Wherever a line of the data contains "Politique", copy that line.

(Stored data entries)

═══

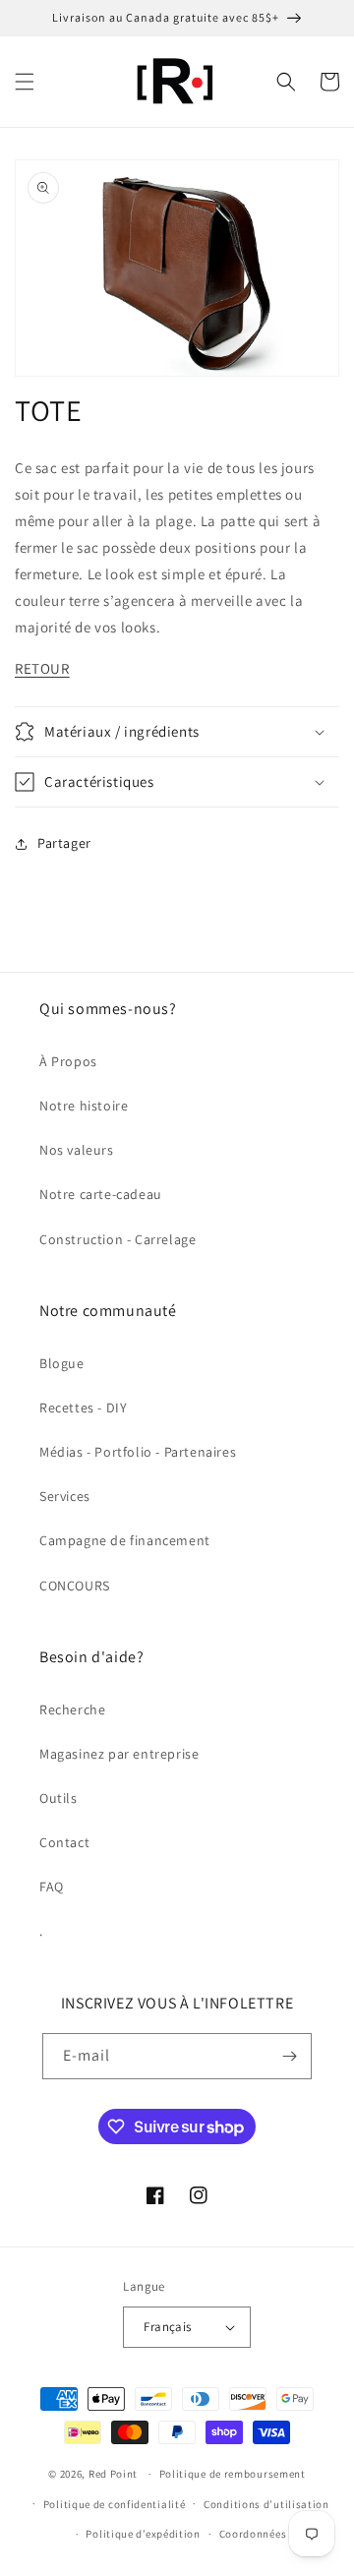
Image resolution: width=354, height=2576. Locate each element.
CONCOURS (74, 1585)
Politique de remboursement (232, 2474)
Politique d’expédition (143, 2534)
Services (64, 1496)
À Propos (68, 1061)
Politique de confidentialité (114, 2504)
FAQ (51, 1886)
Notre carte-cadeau (100, 1194)
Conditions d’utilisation (266, 2504)
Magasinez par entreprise (119, 1754)
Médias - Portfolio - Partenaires (137, 1452)
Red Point (113, 2474)
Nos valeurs (76, 1150)
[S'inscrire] (289, 2056)
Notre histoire (83, 1105)
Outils (58, 1798)
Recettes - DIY (83, 1407)
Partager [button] (64, 843)
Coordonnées (253, 2534)
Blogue (62, 1363)
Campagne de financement (124, 1540)
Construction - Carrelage (117, 1239)
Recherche (72, 1709)
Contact (64, 1842)
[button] (24, 81)
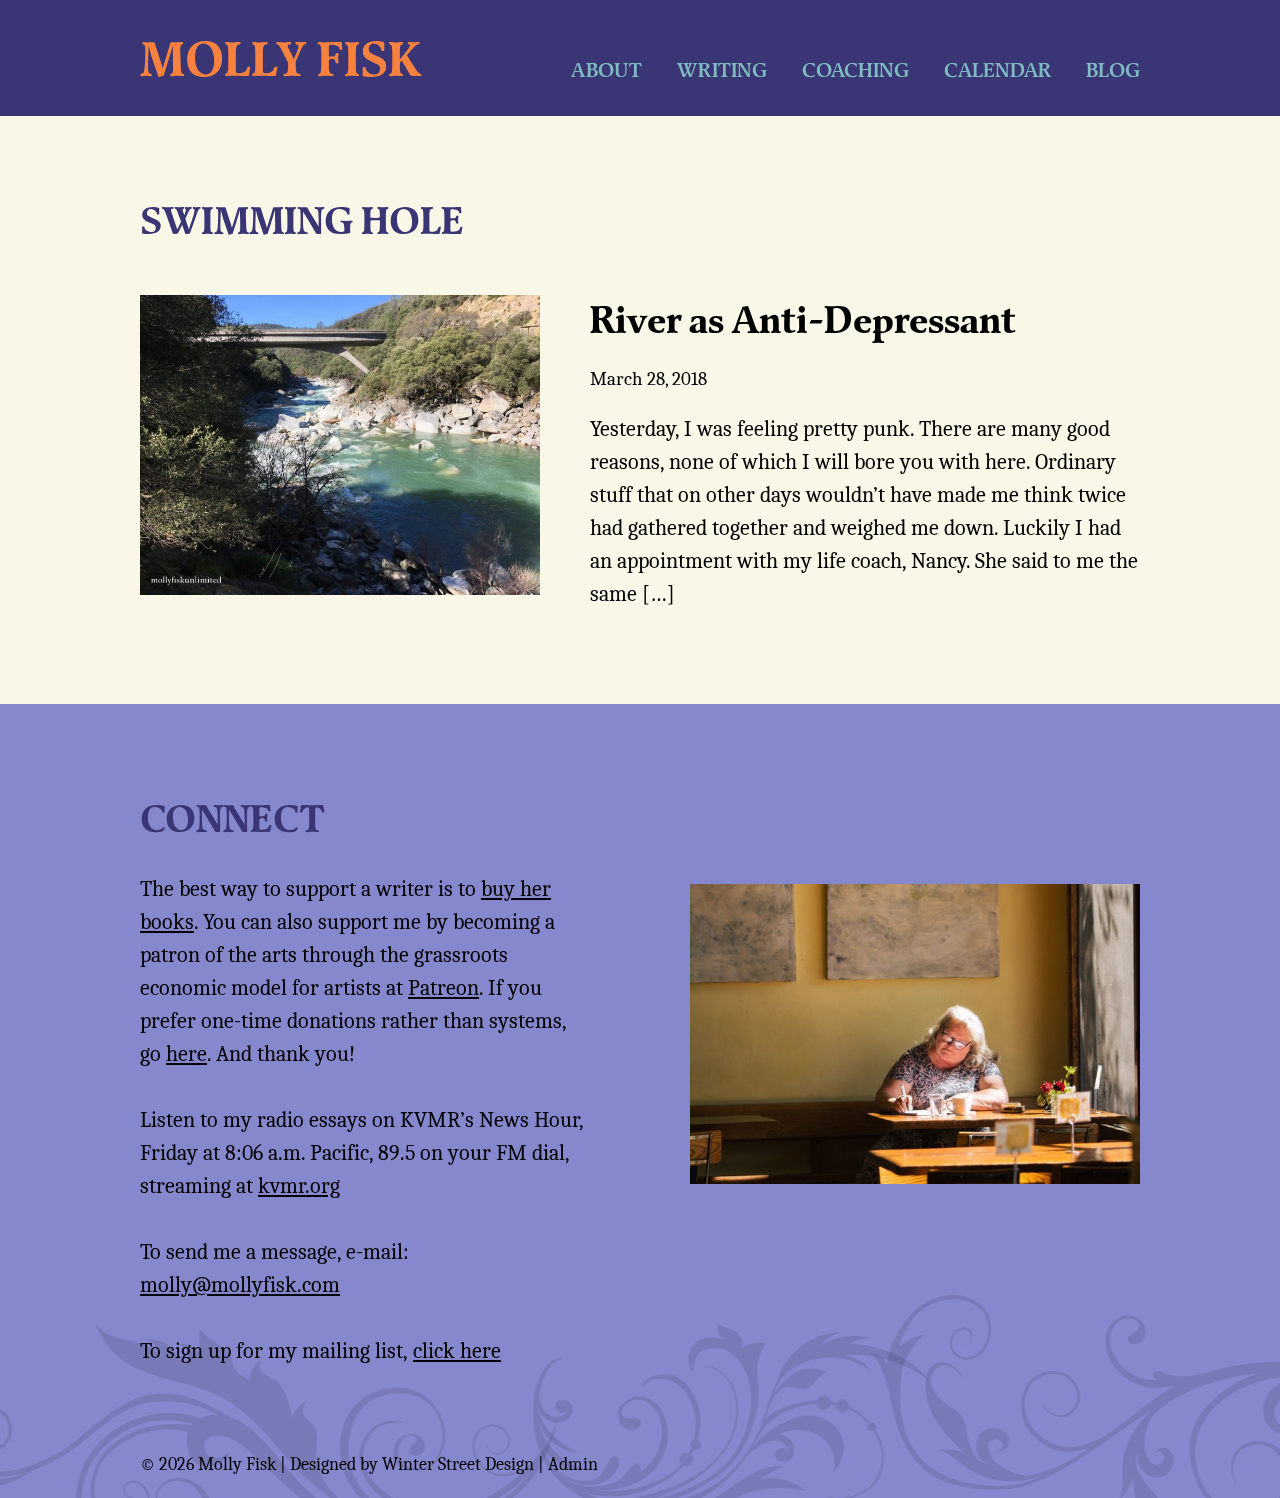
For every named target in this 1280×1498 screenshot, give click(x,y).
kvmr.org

═══

» **Response to the task**
Politique de remboursement (232, 2474)
Politique d’expédition (143, 2534)
Politique de confidentialité (114, 2504)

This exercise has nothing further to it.